Tonight I attended the Media & Entertainment Networking Night at IU. As with the last panel, participants had a variety of experience, ranging from production to promotions, programming, and publicity.

I had the pleasure of speaking with Melissa Hook, Promotion Coordinator for WISH-TV in Indianapolis. During the panel she mentioned her background in public relations, and spoke of her seamless transition between public relations into promotions. She spoke of her innate desire to interact with people, and the importance of creating sincere and lasting connections with people; two points that resonated with me on a level I couldn’t have predicted.

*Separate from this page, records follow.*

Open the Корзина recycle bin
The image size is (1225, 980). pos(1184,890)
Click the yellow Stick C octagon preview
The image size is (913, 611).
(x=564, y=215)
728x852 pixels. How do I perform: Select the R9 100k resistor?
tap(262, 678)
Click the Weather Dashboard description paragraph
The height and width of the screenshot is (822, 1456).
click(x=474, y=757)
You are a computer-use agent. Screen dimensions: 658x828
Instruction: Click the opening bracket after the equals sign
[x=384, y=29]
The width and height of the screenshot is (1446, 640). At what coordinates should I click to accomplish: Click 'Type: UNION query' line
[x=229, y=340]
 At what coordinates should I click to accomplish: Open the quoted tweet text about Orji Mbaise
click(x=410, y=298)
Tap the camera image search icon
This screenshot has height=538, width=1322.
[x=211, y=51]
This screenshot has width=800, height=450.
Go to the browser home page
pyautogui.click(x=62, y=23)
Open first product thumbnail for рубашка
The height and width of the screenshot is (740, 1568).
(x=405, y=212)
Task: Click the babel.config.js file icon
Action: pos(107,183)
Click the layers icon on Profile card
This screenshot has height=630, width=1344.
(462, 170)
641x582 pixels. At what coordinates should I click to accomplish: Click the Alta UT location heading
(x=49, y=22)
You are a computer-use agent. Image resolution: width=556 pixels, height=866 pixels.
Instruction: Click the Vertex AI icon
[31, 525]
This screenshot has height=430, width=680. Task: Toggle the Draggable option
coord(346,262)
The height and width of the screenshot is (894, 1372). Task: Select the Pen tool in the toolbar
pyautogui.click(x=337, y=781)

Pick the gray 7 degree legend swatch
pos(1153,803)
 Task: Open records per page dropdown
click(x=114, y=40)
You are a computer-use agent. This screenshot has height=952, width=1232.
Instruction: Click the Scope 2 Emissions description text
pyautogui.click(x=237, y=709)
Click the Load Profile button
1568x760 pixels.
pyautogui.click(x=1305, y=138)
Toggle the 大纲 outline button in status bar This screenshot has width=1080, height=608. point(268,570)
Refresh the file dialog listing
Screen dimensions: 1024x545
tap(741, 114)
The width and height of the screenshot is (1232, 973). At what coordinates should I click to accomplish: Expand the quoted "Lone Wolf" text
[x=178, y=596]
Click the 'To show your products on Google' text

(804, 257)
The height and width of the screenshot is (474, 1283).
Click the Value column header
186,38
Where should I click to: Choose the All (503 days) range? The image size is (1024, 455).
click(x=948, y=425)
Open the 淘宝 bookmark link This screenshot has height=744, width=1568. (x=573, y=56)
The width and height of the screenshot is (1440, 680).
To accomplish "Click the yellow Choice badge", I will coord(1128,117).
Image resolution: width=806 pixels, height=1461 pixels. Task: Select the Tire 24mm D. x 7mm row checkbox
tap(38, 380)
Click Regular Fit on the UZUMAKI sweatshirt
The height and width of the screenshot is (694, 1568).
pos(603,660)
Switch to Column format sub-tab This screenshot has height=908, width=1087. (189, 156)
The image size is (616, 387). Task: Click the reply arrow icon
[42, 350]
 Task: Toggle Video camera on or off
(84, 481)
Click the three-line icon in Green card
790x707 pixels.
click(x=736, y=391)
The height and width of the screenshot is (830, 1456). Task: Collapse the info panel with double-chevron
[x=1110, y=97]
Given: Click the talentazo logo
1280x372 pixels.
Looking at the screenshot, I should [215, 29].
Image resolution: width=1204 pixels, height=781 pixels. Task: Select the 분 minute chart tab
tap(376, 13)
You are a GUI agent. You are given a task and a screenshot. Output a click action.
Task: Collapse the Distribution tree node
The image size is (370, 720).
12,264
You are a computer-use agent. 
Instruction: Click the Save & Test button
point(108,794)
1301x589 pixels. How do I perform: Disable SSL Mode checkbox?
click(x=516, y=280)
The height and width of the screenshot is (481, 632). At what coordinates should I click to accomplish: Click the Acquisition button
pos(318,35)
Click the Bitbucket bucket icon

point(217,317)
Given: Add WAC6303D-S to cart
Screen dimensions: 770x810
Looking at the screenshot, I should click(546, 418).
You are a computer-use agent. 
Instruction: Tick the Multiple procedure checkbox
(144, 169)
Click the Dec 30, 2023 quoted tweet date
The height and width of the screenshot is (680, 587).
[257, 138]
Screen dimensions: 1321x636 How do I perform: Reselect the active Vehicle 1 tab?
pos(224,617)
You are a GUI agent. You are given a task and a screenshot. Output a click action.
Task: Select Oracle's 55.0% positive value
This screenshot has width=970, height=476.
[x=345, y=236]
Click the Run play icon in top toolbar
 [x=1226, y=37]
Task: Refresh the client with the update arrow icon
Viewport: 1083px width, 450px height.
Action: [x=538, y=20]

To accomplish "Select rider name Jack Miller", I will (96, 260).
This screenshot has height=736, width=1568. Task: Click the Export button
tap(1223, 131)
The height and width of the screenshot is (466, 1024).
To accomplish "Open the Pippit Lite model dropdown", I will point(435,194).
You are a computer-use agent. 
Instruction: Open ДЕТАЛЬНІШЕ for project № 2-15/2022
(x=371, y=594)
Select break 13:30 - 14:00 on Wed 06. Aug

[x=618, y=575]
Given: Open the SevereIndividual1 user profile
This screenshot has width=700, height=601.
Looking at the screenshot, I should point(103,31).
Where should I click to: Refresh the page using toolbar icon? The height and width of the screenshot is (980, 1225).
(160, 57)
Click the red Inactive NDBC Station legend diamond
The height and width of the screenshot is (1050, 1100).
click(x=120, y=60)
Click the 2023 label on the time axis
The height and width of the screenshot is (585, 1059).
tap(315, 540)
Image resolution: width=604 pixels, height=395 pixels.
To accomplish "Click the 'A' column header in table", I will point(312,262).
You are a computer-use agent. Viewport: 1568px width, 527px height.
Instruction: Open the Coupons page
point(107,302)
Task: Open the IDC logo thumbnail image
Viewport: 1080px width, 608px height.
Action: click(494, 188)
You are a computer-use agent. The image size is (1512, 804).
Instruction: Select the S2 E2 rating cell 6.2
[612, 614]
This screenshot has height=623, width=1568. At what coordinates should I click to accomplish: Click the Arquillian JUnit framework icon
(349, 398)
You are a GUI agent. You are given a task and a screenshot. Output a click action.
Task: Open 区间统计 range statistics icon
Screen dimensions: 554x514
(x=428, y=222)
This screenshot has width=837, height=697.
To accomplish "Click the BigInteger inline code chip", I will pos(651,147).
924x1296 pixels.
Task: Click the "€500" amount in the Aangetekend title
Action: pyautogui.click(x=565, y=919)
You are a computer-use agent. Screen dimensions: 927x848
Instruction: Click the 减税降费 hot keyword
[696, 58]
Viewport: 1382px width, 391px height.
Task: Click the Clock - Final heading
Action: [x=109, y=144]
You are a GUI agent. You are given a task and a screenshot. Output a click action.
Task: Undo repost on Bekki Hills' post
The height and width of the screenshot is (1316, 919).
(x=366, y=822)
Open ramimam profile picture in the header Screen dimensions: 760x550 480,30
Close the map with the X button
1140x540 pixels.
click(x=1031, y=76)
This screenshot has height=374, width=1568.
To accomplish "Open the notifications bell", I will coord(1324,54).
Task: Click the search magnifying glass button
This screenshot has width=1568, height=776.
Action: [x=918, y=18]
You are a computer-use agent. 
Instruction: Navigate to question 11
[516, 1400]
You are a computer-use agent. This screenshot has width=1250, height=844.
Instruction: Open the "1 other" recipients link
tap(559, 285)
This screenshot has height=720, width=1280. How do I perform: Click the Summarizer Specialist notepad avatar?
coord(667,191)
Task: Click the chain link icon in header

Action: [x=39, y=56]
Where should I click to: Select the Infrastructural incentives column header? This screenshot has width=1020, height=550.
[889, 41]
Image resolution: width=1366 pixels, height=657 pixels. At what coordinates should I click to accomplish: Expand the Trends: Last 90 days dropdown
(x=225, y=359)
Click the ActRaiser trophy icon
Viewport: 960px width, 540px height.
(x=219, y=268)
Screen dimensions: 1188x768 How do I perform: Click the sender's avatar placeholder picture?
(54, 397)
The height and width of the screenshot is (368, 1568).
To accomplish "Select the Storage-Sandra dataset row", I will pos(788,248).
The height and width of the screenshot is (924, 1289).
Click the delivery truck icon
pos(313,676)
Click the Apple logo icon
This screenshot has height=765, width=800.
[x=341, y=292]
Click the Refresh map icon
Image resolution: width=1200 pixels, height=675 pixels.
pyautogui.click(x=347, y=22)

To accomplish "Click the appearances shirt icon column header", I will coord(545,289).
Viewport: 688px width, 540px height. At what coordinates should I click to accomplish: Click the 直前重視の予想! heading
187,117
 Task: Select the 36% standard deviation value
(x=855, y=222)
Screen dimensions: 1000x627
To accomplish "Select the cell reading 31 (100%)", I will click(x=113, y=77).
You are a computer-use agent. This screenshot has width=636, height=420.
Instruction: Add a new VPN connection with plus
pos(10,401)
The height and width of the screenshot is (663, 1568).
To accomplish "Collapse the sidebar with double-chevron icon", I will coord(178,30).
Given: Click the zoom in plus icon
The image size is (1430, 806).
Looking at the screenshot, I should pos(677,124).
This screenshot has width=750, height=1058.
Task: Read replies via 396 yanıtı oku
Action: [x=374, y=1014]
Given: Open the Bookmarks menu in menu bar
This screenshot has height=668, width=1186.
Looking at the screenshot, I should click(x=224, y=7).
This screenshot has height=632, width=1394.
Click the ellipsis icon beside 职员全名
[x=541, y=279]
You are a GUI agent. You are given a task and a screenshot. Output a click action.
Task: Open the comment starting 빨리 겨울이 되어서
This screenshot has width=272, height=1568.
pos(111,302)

At the conclusion of the panel, I thanked her for coming, and told her that essentially, she’s living my dream; doing something she she loves and doing it well. She reminded me that the beauty is in the process. After the job hunting, and the networking, and the interviewing winds down, I’ll have the opportunity to do what I love and do it well— and that’s the ultimate gift.

November 1, 2010

IU Networking Night: Event Planning, Tourism, and Hospitality

Each semester, the IU Alumni Association (IUAA), in partnership with the Student Alumni Association (SAA), organizes a series of Networking Nights. An opportunity for students to interact with professionals across specific industries, Networking Nights feature a panel of relevant guest speakers who discuss their unique career paths and share advice for students entering the world of work.

On October 19, I attended the Event Planning, Tourism, and Hospitality Networking Night. I should mention that aside from Public Relations, I have a passion and interest in wedding/event planning.

The panel featured representatives from The Omni Severin Hotel (in Indianapolis), The Indiana Memorial Union Hotel and Conference Center, Eagle Point Golf Resort (in Bloomington), the Monroe County/Bloomington Convention and Visitors Bureau, and elsewhere. As with any panel, each participant detailed their duties, outlined challenges, and offered advice to student attendees.

I had an opportunity to speak with Brandi Host, Rooms Division Manager of the Indiana Memorial Union Hotel and Conference Center, whose advice during the panel resonated with me the most. She spoke of the passion she tries to instill and generate in her guests, adding that each day her goal is to inspire the same love she has for Bloomington and IU in each person she interacts with. When asked what she attributes to success in all things communications, she said a communications professional must possess true flexibility and practice problem solving every moment of every day. Additionally, she offered advice like “use common sense”, “we’re not in the business of rocket science” and “be present”.

While the advice seems basic, I can’t help but appreciate the sentiment. In the face of graduation and the beginning of my career, I hope to embark on my journey with a firm set of values and principles in my back pocket.

I’ll be attending two upcoming IU Networking Nights: Media/Entertainment and Writing, Editing and Publishing. I advise any classmate or colleague of mine to take advantage of networking opportunities like the ones hosted by the IUAA/SAA.